## The input
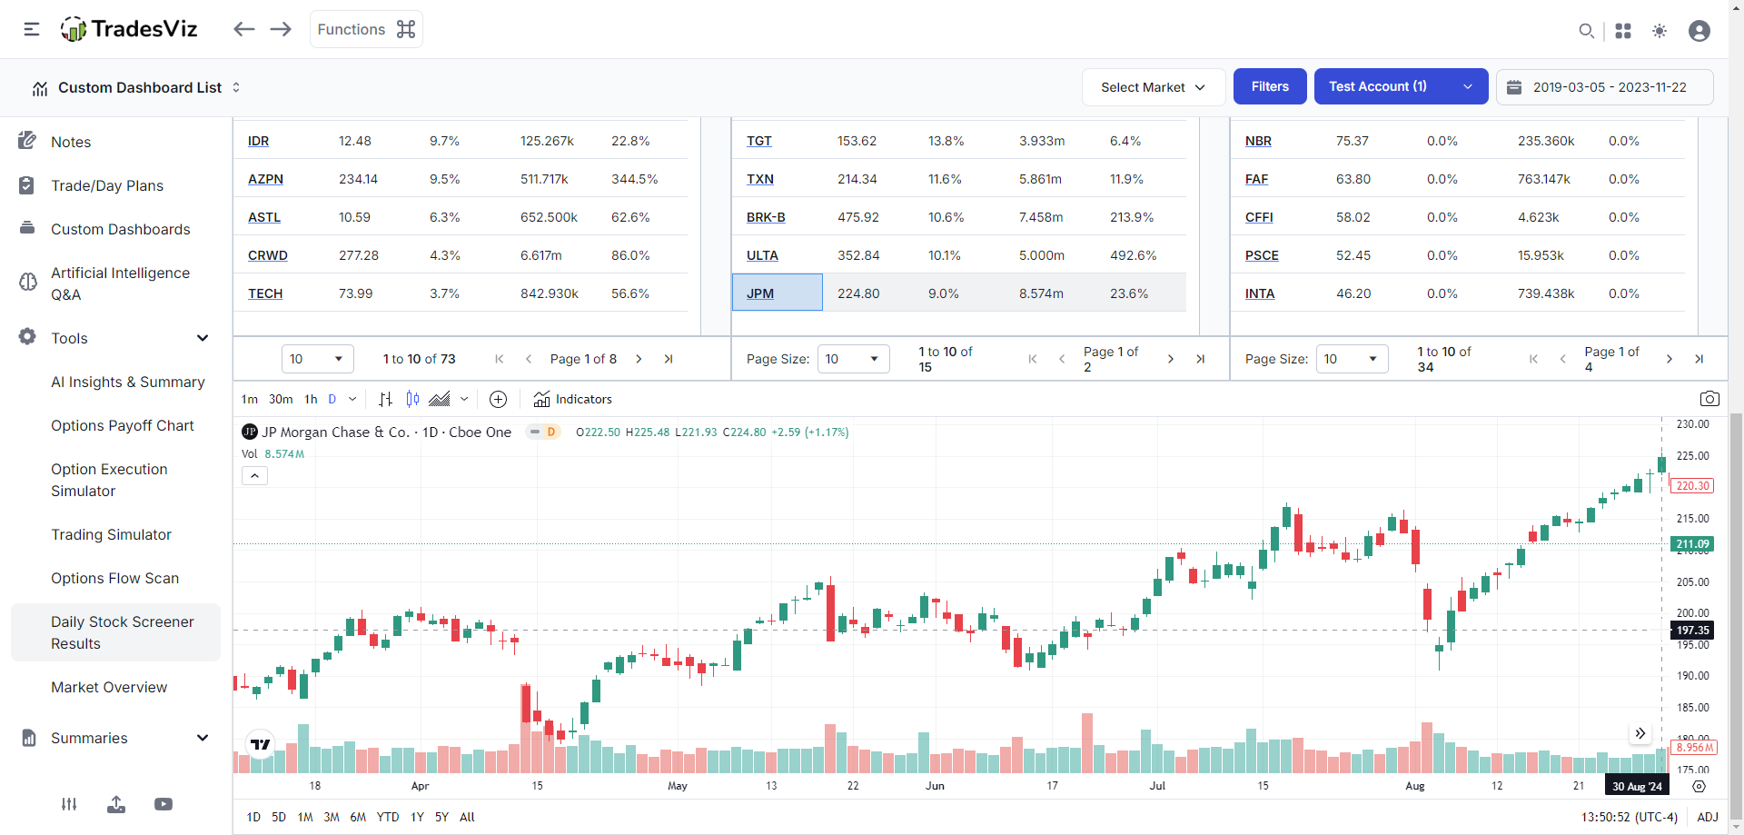1744x835 pixels.
Task: Click the compare or add symbol plus icon
Action: tap(498, 399)
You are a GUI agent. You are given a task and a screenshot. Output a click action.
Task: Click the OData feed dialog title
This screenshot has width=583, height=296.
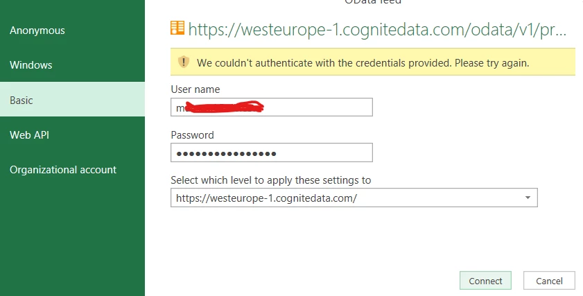tap(372, 2)
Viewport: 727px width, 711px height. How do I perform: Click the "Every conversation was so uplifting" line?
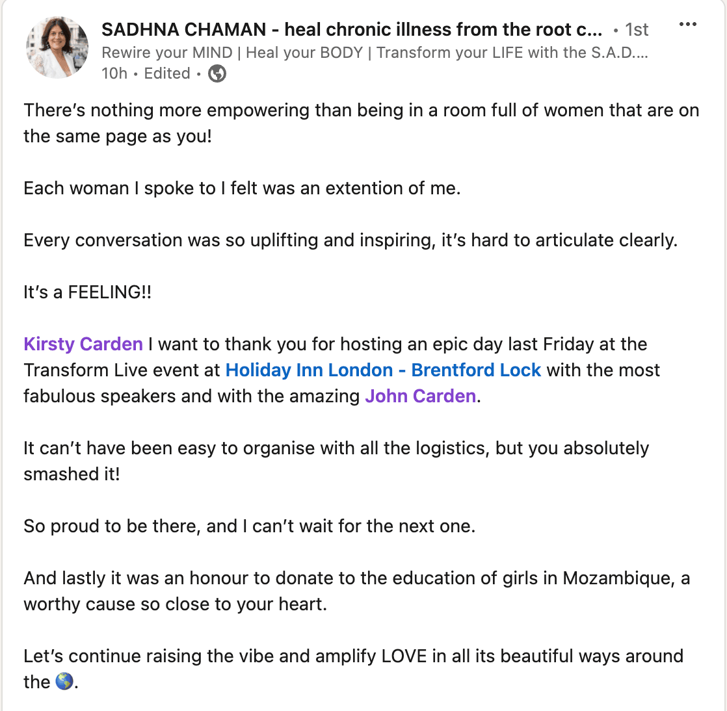(350, 240)
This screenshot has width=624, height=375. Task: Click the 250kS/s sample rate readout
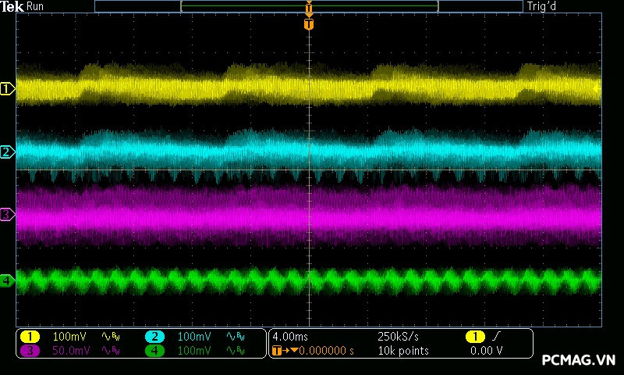[398, 336]
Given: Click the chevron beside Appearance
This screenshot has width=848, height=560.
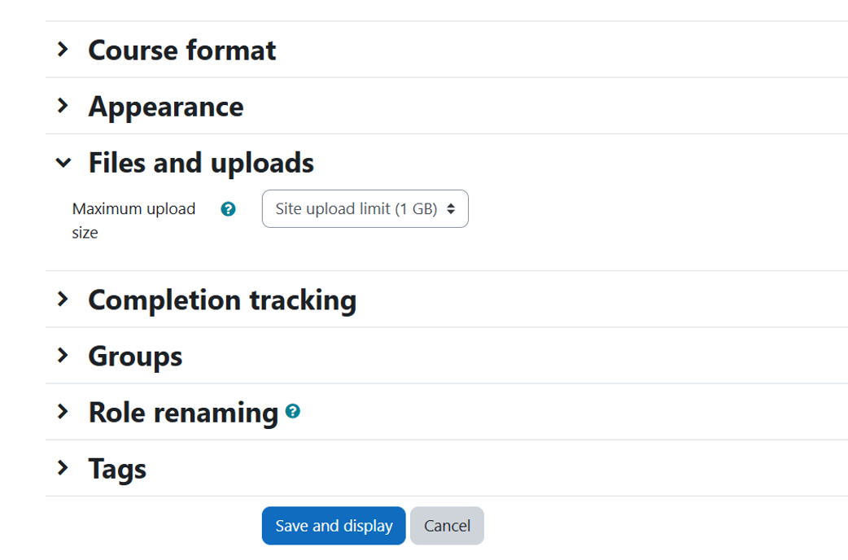Looking at the screenshot, I should click(x=63, y=107).
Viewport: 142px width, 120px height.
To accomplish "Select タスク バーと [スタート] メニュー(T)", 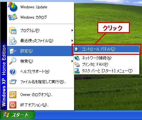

## Exercise brief
Write out all of the records above word for word, leaving the pictures out.

## Full solution
1744x835 pixels.
Task: Click the compare or add symbol plus icon
Action: tap(498, 399)
You are a GUI agent. You are given a task and a screenshot. Output a click action.
Task: Click the OData feed dialog title
This screenshot has width=583, height=296.
tap(372, 2)
Viewport: 727px width, 711px height. How do I perform: Click the "Every conversation was so uplifting" line?
(350, 240)
This screenshot has width=624, height=375. Task: Click the 250kS/s sample rate readout
[398, 336]
Given: Click the chevron beside Appearance
This screenshot has width=848, height=560.
Looking at the screenshot, I should click(x=63, y=107).
Viewport: 142px width, 120px height.
To accomplish "Select タスク バーと [スタート] メニュー(T)", 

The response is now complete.